I reason, Earth is short –

And Anguish – absolute –

And many hurt,

But, what of that?

I reason, we could die –

The best Vitality

Cannot excel Decay,

But, what of that?

I reason, that in Heaven –

Somehow, it will be even –

Some new Equation, given –

But, what of that?

Yet, strangely — and as you can see in there — also Morbidity and Vanitas seem to get left behind and thrown to the garden dump in the Dickinson Universe. Sister, is your Wheel spinning so fast that even the things supposed to have the final say, the eventuality of decay – that escatology itself seems to get left behind? Existence – it is all a „Cosmic Joke“, as they say. Yet, actually, in the Dickinson universe, stuff is neither, then, „cosmic“, nor a „joke“. Is this a place where you want to be? Emily is ghostly! – Finally – and how it has often been considered – Emily Dickinon´s poetry seem to come to — nothing. And she herself reduced to a ghost-like Nobody.

I`m Nobody! Who are you?

Are you – Nobody – too?

Then there´s a pair of us!

Don´t tell! they´d advertise – you know!

How dreary – to be – Somebody!

How public – like a Frog –

To tell one´s name – the livelong June –

To an admiring Bog!

INSTRUCTIONS.
(1) Using the Dickinson passage, decide whether each statement agrees with it. Answer yes or no for each and quote the words that decide it.
(a) The first poem holds that even the best vitality cannot outdo decay.
(b) The commentary says Morbidity and Vanitas have the final say in the Dickinson Universe.
(c) The second poem's speaker finds it dreary to be Somebody.
(2) Summarize the Dickinson passage in three sentences.

STORED DATA.
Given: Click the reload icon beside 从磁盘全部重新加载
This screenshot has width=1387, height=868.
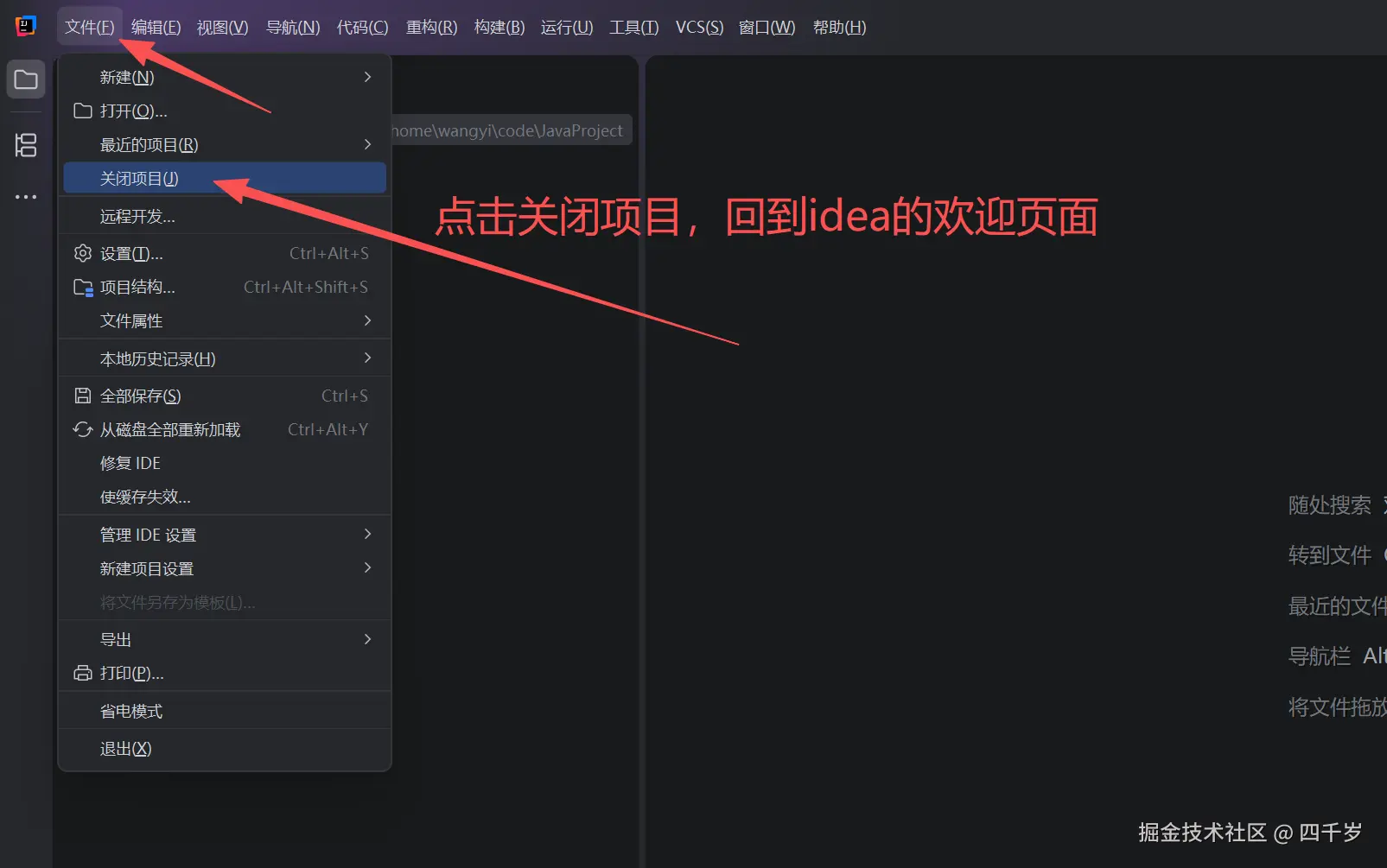Looking at the screenshot, I should click(82, 429).

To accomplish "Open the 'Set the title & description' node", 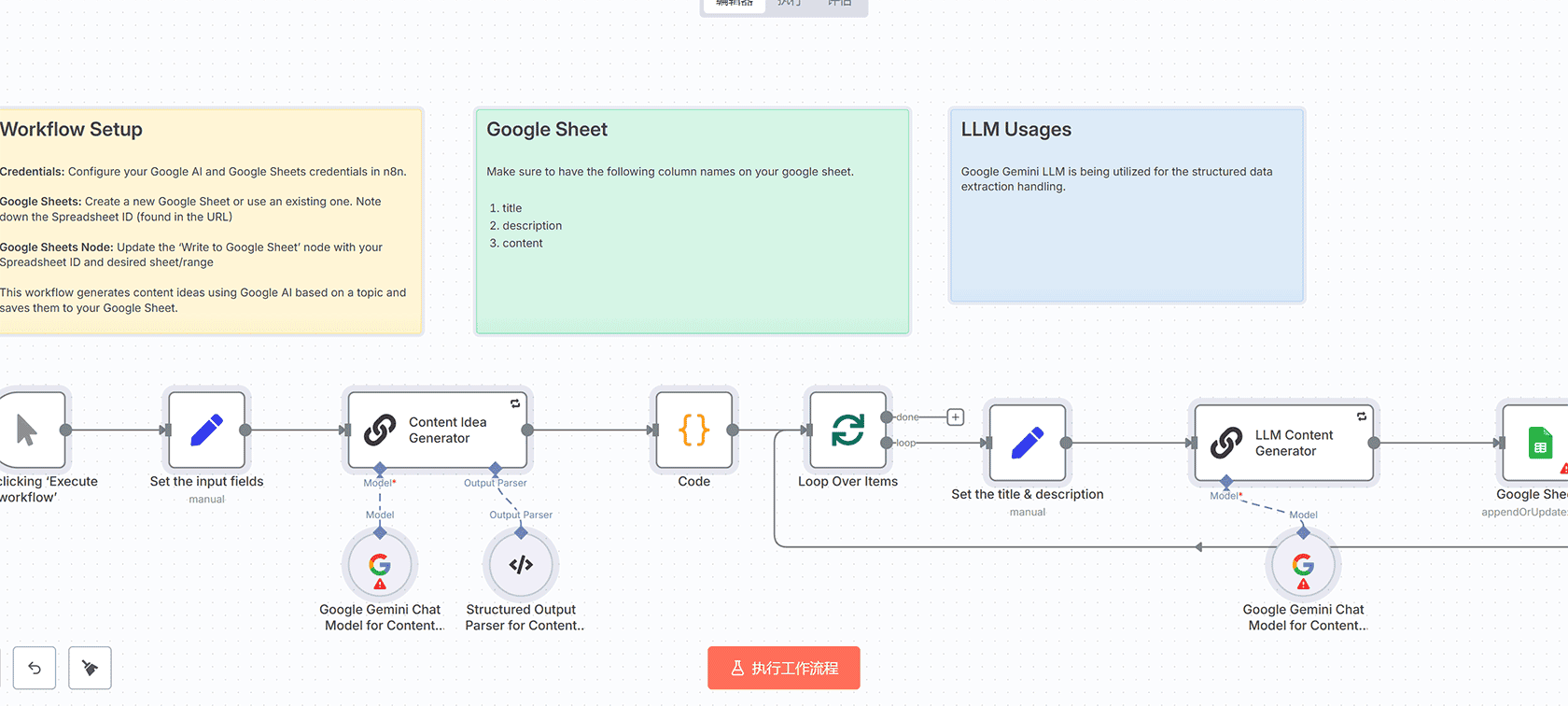I will [x=1027, y=443].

SOLUTIONS TO THE EXERCISE.
(1)
(a) Yes: "Cannot excel Decay"
(b) No: "also Morbidity and Vanitas seem to get left behind and thrown to the garden dump in the Dickinson Universe"
(c) Yes: "How dreary – to be – Somebody!"

(2) In the first poem, the speaker reasons that Earth is short, anguish is absolute, we could die, and in Heaven things will somehow be made even, and each time asks, "But, what of that?" The commentary observes that Morbidity and Vanitas, and even decay itself, seem to get left behind in the Dickinson Universe, and notes that her poetry has often been considered to come to nothing and that she was reduced to a ghost-like Nobody. In the second poem, the speaker, a Nobody, greets another Nobody and finds being Somebody dreary and public, like a Frog telling its name all June to an admiring Bog.